To understand the genetics of breast cancer, we first need to explain some basic principles:
Our genetic information is contained in individual packages called chromosomes. We each have 46 chromosomes which are divided into 23 pairs: 22 pairs of autosomal chromosomes and one pair of sex chromosomes. We inherit one chromosome of each pair from our father (23) and one chromosome of each pair from our mother (23).
A chromosome consists of a single long strand of DNA containing our genetic code. A gene is a fragment of DNA, somewhere on the chromosome, that contains the code for a protein with a specific role. The information on each chromosome of the pair is the same, so we have two copies of each gene.
BRCA1 and BRCA2 are genes that code for a protein that normally protects the individual against developing cancer. Where there is an error or mutation in one or another of the genes, the risk of developing cancer is greatly increased. Abnormalities in BRCA1 and BRCA2 genes may also be inherited and the chance that an affected individual will pass on the abnormality to his / her child is 50%.
Female carriers of the BRCA1 or BRCA2 mutation have a significant risk of developing breast and ovarian cancer (Table). The risk of breast cancer is probably equal for the carriers of the BRCA1 or BRCA2 mutations, exceeding over 80%. The risk of developing ovarian cancer is significantly higher in female carriers of the BRCA1 mutation.
The cancer risk is likely elevated in male carriers of the mutations, although to a much lesser extent. Men seem to be at a particular risk of developing breast cancer if they are carrying the BRCA2 mutation.
This knowledge and the mode of transmission enable us to identify families that may be potential carriers. It includes families with a breast cancer diagnosis at a young age, a history of breast and ovarian cancer, bilateral breast cancer in one or more relatives, or male breast cancer in the family.

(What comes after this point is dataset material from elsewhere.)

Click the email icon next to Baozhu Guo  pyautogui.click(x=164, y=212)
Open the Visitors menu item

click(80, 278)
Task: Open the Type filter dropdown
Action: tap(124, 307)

One can see that these are also the criteria used to identify families at risk of breast cancer.
Table: Risks associated with having a mutation in the BRCA1 or BRCA2 gene*
|BRCA 1||BRCA 2|
|Contralateral breast cancer **||60%||55%|
|Breast cancer||possibly increased||7%|
|Cancer||possibly increased||possibly increased|
* These risks are derived from studies of families with significant BRCA1 and BRCA2 mutations and can therefore be seen as a maximum.
** Breast cancer in the other breast of a woman with breast cancer
Patients often wonder if they may be the source of a particular mutation, but this is rarely the case. In almost all instances the mutation is derived from a parent. This explains why the mutation in a BRCA1 or BRCA2 gene can be detected in a large number of people from the same family suffering from breast or ovarian cancer. It also explains why a mutation is almost never detected in patients without a family history, even if they are diagnosed with cancer at a young age.
Mutations in the BRCA1 and BRCA2 genes can occur anywhere along the length of the gene and there are no ‘hot-spots’ or frequently recurring mutations. As a result of the large size of both genes, the molecular analysis is time consuming and intensive: it takes about 3 to 6 months per patient. The complexity of both genes also has a negative influence on the sensitivity of the analysis. The sensitivity depends on the types of mutations that occur in a given population and all forms of the mutation may not be detected using the same technique.
Although both genes can be completely analyzed, one needs to bear in mind that the result may be falsely negative: the particular abnormality of the BRCA1 or BRCA2 gene may not be identified by the technique used.